YOUR INSTRUCTIONS: Nothing may be dropped or altered: reproduce all the data.

DATA PROVIDED:
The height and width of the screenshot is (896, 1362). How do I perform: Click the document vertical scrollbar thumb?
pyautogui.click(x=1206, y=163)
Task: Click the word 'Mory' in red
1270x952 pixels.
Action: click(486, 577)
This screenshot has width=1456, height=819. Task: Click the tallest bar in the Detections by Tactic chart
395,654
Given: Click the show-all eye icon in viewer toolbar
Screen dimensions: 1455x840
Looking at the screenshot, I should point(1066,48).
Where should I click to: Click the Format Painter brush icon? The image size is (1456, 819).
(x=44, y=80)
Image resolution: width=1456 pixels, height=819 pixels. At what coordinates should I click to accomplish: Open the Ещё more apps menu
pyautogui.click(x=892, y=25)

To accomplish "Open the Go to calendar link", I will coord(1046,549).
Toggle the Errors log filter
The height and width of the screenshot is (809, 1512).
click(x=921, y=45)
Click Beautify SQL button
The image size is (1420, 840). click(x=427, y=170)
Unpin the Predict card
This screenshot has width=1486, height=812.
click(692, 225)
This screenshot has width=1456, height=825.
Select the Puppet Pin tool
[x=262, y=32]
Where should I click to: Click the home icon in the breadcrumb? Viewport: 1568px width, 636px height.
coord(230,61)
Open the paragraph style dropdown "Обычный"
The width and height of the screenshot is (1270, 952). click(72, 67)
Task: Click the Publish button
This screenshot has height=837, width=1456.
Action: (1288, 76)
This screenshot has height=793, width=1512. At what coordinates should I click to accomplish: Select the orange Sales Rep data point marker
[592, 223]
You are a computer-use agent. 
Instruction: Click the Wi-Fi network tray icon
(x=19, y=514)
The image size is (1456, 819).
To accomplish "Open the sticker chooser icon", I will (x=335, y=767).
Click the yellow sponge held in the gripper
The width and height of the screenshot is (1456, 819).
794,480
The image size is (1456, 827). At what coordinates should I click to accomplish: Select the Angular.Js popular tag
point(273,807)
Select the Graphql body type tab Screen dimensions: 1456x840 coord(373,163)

YOUR SOLUTION:
The height and width of the screenshot is (896, 1362). How do I perform: Click the document vertical scrollbar thumb?
pyautogui.click(x=1206, y=163)
Task: Click the word 'Mory' in red
1270x952 pixels.
Action: click(486, 577)
This screenshot has width=1456, height=819. Task: Click the tallest bar in the Detections by Tactic chart
395,654
Given: Click the show-all eye icon in viewer toolbar
Screen dimensions: 1455x840
Looking at the screenshot, I should point(1066,48).
Where should I click to: Click the Format Painter brush icon? The image size is (1456, 819).
(x=44, y=80)
Image resolution: width=1456 pixels, height=819 pixels. At what coordinates should I click to accomplish: Open the Ещё more apps menu
pyautogui.click(x=892, y=25)

To accomplish "Open the Go to calendar link", I will coord(1046,549).
Toggle the Errors log filter
The height and width of the screenshot is (809, 1512).
click(x=921, y=45)
Click Beautify SQL button
The image size is (1420, 840). click(x=427, y=170)
Unpin the Predict card
This screenshot has width=1486, height=812.
click(692, 225)
This screenshot has width=1456, height=825.
Select the Puppet Pin tool
[x=262, y=32]
Where should I click to: Click the home icon in the breadcrumb? Viewport: 1568px width, 636px height.
coord(230,61)
Open the paragraph style dropdown "Обычный"
The width and height of the screenshot is (1270, 952). click(72, 67)
Task: Click the Publish button
This screenshot has height=837, width=1456.
Action: (1288, 76)
This screenshot has height=793, width=1512. At what coordinates should I click to accomplish: Select the orange Sales Rep data point marker
[592, 223]
You are a computer-use agent. 
Instruction: Click the Wi-Fi network tray icon
(x=19, y=514)
The image size is (1456, 819).
To accomplish "Open the sticker chooser icon", I will (x=335, y=767).
Click the yellow sponge held in the gripper
The width and height of the screenshot is (1456, 819).
794,480
The image size is (1456, 827). At what coordinates should I click to accomplish: Select the Angular.Js popular tag
point(273,807)
Select the Graphql body type tab Screen dimensions: 1456x840 coord(373,163)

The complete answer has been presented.